==== Task data
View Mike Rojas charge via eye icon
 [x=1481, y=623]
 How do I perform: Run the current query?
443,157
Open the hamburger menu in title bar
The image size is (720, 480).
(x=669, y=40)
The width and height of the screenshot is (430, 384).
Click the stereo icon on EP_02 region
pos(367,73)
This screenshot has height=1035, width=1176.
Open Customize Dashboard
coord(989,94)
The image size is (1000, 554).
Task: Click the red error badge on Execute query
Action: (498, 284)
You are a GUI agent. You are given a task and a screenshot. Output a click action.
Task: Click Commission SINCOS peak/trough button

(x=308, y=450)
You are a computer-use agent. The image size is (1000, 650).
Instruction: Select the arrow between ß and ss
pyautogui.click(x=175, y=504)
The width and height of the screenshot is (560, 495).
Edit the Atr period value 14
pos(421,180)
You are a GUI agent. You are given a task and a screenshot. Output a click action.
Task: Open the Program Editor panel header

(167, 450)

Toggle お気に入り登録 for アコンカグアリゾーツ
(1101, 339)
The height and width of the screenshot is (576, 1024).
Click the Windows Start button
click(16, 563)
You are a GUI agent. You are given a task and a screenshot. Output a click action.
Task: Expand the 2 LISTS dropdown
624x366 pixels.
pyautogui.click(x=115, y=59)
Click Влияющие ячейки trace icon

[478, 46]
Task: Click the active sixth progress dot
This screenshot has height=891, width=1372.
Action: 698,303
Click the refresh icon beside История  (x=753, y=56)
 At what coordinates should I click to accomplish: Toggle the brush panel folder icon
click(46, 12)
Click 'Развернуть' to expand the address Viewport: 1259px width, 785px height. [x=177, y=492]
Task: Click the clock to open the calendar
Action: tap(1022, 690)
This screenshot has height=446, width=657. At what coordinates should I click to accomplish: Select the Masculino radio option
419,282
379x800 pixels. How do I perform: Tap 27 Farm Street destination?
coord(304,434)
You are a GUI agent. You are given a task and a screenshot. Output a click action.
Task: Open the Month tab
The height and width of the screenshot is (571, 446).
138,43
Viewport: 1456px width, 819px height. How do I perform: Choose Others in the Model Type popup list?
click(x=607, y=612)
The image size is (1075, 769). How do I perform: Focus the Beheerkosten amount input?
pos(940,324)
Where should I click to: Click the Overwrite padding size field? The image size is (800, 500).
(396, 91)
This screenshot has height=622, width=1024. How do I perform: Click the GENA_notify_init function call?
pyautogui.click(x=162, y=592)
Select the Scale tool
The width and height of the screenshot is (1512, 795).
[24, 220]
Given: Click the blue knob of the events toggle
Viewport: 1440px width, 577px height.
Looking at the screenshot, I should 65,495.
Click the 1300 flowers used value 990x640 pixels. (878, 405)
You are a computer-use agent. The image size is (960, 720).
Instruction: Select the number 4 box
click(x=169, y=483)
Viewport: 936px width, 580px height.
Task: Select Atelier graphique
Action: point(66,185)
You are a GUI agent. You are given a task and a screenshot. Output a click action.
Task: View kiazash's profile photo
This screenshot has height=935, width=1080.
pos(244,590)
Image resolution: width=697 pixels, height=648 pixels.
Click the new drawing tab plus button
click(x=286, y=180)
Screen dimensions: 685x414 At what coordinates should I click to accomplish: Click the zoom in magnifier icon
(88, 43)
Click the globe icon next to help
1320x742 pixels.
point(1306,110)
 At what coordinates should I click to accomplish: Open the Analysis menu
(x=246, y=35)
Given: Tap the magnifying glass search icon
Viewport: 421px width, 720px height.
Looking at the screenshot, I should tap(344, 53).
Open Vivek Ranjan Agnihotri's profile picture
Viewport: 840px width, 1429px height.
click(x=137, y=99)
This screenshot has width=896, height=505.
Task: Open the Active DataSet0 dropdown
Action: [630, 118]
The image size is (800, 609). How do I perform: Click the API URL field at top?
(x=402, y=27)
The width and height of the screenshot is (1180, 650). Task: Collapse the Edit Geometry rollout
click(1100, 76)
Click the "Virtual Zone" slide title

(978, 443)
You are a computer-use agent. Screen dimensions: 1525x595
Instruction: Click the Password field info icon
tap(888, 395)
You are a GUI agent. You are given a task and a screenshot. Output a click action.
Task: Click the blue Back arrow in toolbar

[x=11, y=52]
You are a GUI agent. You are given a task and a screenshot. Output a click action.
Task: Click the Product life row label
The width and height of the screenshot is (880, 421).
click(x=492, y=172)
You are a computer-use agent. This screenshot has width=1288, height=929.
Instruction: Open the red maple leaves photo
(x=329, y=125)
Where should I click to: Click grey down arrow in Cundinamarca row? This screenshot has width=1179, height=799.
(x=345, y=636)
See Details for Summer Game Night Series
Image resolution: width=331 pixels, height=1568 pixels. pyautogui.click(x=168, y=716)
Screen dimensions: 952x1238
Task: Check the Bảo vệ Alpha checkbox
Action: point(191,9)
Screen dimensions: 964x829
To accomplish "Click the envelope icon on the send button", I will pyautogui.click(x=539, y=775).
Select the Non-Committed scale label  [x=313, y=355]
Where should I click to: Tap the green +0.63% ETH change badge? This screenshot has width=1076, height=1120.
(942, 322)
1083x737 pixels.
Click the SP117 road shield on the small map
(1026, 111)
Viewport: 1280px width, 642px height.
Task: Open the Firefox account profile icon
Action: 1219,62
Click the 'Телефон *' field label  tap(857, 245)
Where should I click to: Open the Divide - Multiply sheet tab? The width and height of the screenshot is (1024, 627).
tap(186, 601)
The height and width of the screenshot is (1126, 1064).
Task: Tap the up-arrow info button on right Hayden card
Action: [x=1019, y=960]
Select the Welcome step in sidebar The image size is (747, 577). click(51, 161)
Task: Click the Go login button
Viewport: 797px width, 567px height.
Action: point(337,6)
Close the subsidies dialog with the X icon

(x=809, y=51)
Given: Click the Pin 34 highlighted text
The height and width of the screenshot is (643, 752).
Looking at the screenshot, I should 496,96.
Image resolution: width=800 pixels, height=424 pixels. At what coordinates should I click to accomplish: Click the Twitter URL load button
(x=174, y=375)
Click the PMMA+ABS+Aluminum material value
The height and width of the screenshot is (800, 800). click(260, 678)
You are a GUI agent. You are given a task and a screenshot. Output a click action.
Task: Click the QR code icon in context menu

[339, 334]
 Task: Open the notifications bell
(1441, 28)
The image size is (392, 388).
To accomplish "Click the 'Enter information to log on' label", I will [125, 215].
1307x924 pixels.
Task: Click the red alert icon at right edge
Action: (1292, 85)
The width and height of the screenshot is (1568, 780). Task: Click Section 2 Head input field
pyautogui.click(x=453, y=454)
========
Activity => All lines above from the line with "Where should I click to: Click the" through the line with "Given: Click the blue", both included, are to be set down exactly, with nothing else.

Exercise answer =>
Where should I click to: Click the Overwrite padding size field? The image size is (800, 500).
(396, 91)
This screenshot has height=622, width=1024. How do I perform: Click the GENA_notify_init function call?
pyautogui.click(x=162, y=592)
Select the Scale tool
The width and height of the screenshot is (1512, 795).
[24, 220]
Given: Click the blue knob of the events toggle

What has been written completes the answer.